Ben berlari ke luar gedung. Menancap gas begitu mesin mobil menyala. Pergi ke taman ria. Meskipun tahu, kalau tempat itu sudah tutup. Bisa saja, Raniya dan Bintang masih menunggu di depannya. Tapi, Raniya tidak sebodoh itu membiarkan anaknya kedinginan tanpa jaket.

Ben memutar haluan. Pulang ke rumah. Melihat kafe yang gelap. Berlari menginjak 10 anak tangga. Melihat Bintang menonton tv, begitu ia membuka pintu. Mengatur nafas sejenak. Berlutut di depan Bintang.

"Kamu udah dateng, Ben." kata Raniya. Nada bicaranya dingin.

"I-iya," jawab Ben gugup. "Bintang.. Kamu bersenang-senang sama ibu di sana tadi?"

Bintang diam. Membuat Ben canggung.

"Ah, iya! Ayah membelikan mu es krim cokelat!"

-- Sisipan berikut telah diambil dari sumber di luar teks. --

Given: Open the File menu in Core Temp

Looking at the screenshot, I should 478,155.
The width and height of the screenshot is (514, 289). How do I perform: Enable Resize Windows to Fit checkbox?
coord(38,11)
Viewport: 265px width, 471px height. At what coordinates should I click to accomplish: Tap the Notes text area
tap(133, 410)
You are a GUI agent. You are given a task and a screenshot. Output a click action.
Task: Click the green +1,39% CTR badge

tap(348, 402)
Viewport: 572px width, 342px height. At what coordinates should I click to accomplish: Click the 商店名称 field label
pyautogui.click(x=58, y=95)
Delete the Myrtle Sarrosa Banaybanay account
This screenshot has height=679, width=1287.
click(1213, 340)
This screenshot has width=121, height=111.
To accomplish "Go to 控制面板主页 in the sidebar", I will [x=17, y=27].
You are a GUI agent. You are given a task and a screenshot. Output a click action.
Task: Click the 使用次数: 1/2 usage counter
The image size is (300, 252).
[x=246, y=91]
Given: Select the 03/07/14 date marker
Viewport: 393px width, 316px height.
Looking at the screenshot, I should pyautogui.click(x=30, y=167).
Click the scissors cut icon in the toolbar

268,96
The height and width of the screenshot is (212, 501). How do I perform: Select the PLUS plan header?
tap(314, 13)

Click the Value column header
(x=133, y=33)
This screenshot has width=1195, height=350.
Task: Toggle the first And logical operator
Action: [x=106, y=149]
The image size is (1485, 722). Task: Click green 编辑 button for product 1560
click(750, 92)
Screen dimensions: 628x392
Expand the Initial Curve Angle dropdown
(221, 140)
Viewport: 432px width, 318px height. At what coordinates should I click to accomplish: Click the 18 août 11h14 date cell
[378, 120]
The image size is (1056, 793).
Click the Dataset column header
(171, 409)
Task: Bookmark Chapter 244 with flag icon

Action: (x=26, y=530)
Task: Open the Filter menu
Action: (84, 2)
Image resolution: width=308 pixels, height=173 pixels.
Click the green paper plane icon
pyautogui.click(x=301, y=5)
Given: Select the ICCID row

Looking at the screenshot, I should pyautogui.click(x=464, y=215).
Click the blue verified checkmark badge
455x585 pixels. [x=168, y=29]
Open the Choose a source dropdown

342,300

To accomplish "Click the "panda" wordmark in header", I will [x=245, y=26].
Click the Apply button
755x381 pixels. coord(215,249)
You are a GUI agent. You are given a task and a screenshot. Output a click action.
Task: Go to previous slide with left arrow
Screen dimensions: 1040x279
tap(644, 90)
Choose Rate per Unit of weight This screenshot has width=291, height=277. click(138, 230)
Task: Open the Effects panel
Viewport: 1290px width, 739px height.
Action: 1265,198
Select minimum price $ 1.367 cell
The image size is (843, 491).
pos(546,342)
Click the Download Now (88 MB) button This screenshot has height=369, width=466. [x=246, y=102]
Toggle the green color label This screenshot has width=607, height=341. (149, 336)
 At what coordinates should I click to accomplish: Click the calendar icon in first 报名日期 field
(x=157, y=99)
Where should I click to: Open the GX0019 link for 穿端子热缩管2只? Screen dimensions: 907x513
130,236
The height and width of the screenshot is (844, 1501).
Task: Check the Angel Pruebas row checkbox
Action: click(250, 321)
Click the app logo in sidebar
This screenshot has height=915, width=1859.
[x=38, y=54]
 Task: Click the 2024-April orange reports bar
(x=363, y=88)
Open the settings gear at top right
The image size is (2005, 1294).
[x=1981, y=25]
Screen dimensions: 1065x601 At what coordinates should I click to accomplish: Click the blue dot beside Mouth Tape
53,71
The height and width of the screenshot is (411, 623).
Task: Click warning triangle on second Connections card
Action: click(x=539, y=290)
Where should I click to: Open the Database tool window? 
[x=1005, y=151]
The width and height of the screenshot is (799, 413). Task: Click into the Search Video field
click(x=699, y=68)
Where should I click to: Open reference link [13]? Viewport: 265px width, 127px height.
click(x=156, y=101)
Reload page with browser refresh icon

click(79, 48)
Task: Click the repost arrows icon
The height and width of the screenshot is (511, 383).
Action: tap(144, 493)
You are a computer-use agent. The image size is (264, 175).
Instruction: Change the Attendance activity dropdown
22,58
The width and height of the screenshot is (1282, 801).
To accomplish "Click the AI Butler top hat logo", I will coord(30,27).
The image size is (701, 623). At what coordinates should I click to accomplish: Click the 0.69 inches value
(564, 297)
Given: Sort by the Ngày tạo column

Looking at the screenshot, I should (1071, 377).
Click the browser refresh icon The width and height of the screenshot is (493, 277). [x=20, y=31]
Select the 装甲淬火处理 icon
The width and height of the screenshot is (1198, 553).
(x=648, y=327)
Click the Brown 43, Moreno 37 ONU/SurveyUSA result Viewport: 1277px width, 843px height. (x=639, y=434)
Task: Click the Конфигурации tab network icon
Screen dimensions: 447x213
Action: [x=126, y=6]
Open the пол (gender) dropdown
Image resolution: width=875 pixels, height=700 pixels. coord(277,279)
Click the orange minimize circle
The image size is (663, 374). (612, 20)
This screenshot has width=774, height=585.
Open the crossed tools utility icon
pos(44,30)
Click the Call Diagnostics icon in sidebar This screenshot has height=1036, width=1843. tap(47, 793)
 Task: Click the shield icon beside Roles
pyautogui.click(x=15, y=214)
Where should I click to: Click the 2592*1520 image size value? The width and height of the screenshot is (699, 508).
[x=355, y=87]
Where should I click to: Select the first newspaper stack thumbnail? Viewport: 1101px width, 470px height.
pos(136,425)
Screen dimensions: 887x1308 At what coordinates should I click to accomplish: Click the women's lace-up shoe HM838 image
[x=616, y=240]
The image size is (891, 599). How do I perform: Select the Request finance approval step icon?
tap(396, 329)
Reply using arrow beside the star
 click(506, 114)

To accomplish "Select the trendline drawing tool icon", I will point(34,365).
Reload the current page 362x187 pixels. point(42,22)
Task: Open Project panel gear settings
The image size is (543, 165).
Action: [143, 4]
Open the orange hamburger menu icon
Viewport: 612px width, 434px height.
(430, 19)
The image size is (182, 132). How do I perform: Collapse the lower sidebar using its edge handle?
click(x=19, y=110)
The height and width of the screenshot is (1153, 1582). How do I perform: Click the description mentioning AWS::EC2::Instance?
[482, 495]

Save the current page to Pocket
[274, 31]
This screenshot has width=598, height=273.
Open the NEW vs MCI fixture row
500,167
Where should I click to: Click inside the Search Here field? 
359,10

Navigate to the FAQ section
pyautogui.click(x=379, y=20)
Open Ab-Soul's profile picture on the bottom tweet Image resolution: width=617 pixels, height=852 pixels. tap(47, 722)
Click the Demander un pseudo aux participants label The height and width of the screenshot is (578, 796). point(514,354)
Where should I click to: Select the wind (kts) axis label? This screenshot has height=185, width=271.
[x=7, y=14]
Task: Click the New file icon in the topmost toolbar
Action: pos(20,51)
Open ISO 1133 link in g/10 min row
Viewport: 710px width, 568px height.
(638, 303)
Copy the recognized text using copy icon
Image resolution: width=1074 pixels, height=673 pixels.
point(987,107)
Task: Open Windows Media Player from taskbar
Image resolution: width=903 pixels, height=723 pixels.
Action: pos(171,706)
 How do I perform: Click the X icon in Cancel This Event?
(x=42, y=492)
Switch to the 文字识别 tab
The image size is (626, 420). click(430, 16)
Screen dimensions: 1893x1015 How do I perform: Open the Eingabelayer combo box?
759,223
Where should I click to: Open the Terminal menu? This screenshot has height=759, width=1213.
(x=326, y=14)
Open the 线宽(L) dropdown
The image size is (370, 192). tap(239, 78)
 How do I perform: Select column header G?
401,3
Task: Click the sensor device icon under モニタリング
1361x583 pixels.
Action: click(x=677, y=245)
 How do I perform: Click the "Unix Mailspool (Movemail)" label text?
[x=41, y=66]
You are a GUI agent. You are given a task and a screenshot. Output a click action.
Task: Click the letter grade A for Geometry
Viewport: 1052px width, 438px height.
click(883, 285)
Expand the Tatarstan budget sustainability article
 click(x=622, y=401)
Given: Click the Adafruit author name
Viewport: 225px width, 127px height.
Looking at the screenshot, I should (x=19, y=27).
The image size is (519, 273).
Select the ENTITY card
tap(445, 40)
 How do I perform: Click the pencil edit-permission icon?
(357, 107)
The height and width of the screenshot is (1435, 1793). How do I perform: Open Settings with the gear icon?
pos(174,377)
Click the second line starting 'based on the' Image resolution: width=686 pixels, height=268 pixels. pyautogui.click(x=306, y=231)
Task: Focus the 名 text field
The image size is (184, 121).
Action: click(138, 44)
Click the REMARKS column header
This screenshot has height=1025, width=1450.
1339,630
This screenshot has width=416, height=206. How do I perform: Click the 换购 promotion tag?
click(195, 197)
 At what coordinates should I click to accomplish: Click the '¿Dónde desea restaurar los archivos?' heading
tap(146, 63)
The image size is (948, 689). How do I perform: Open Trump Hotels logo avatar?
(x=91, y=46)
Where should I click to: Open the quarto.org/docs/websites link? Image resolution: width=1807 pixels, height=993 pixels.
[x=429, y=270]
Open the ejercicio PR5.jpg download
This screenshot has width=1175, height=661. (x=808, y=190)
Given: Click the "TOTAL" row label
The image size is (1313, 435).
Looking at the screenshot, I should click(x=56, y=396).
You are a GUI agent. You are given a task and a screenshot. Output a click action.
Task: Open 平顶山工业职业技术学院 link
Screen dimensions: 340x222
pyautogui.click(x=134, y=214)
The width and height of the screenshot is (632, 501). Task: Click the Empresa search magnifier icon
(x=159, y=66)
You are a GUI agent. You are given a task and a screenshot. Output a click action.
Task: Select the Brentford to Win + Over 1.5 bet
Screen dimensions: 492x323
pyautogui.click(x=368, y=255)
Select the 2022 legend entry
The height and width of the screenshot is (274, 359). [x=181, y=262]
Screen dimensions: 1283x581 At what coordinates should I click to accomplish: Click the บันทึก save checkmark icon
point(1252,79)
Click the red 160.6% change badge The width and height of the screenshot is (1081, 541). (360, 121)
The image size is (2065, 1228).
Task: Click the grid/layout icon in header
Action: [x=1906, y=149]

Ben menarik resleting tasnya, yang ia letakkan di lantai.

"Bu, aku ngantuk."

"Iya. Kamu cepat masuk ke kamar. Nanti ibu nyusul. Ben, kamu cepet mandi."

Bintang turun dari sofa. Masuk ke dalam kamar.

"BINTANG! Kamu nggak boleh gitu sama Ayah!"

"Cepat mandi. Lalu makan. Aku sudah siapkan ayam goreng buat kamu."

"Aku nggak lapar."

"Ya sudah. Aku buang aja."

"Kenapa kamu buang?! Kamu marah sama aku?!"

"Marah? Siapa? Aku? Nggak. Ngapain aku marah? Terus siapa yang mau makan? Daripada basi, aku buang aja!"

"Raniya.. Aku juga lelah."

Raniya mendengus kesal. "Kamu pikir kami nggak capek? Kami menunggu kamu berjam-jam di sana! Bintang nggak mau makan kalau kamu nggak dateng! Tapi, di sini kamu marah-marah sama dia! Kamu tanya apa? Dia senang-senang di sana?! Gimana dia bisa senang-senang? Yang dia pikirkan cuma Ayah dan Ayah!"

"Terus, aku harus ngapain?!"

"MINTA MAAF! Daripada bertanya kamu senang-senang— lebih baik bilang maafkan, ayah. Daripada Es krim, mending bilang nanti ayah akan ajak kamu kesana lagi! Dia nggak butuh es krim! Dia butuh Ayahnya!" Jelas Raniya.

"Raniya.. aku-"

"Kami nggak pengen apa-apa dari kamu. Kami hanya mau waktumu. Meskipun hanya sebentar!" tegas Raniya. "Dan juga—minta maaf pada kami. Apa—itu sulit?"